We and others have reported strong relationships between APP processing, Aβ production, and mitochondrial function ^{13, 19, 44, 54, 55}. Recently, we reported that mitochondrial membrane potential predictably alters Aβ production ²⁶. COX is a major regulator of mitochondrial membrane potential and thus these findings contribute to our understanding of mitochondria/ Aβ relationships ⁵⁶.

Further studies should assess the contributions of full-length APP and other APP processing products in mitochondrial function from postmortem brain samples. Several studies implicate full-length APP localization at mitochondria, with implications that is blocks the translocases of the outer and inner mitochondrial membrane ¹³. These prior studies indicated that full-length APP could induce changes to mitochondrial function^{13, 14, 22}, however further study is required to understand the relationship between full-length APP and mitochondrial function.

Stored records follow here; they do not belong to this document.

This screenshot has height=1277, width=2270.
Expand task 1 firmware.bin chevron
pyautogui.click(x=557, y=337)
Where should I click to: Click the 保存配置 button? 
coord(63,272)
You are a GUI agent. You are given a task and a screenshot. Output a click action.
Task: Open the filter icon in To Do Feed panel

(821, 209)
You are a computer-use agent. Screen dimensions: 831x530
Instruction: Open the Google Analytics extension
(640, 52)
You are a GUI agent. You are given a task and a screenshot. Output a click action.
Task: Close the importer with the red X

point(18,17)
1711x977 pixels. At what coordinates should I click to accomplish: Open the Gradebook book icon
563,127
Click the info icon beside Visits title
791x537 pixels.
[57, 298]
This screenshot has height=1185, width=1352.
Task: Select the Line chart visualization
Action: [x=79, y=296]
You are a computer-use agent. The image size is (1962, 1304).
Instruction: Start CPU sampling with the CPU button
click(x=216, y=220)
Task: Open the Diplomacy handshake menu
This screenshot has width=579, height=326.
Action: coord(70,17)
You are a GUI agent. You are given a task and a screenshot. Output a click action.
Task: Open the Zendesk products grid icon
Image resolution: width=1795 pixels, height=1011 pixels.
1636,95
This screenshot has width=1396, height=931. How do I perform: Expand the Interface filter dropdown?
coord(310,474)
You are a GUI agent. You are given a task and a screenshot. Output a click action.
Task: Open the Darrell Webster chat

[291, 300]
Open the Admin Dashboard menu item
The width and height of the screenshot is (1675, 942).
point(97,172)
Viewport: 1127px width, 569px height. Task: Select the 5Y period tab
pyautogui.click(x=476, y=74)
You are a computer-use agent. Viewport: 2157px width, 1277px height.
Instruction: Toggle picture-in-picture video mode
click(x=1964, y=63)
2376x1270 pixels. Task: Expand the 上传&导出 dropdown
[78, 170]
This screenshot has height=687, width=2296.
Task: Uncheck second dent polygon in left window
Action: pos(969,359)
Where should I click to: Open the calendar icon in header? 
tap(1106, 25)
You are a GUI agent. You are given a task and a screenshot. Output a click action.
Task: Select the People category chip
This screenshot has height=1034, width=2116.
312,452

Within our cohort the ND group had a significantly higher PMI than the AD group. However, the ND group consistently showed higher mitochondrial function parameters. This suggests this did not artifactually account for our outcomes, as a longer PMI in the ND group would predictably mitigate rather than accentuate differences with the AD group. More importantly, when we examined the relationship between PMI and COX Vmax, no correlation was observed. Our cohort also contained an uneven sex distribution, an issue we plan to address in larger studies as sex as a biological variable is important to consider in AD studies.

Overall, we report significant mitochondrial dysfunction in postmortem AD brain which is also associated with APOE genotype. Mitochondrial function interacts with Aβ levels and AD neuropathological staging/scores within our cohort. This study highlights the imperative need to understand the physiological role of the Aβ/mitochondria relationship in aging and AD.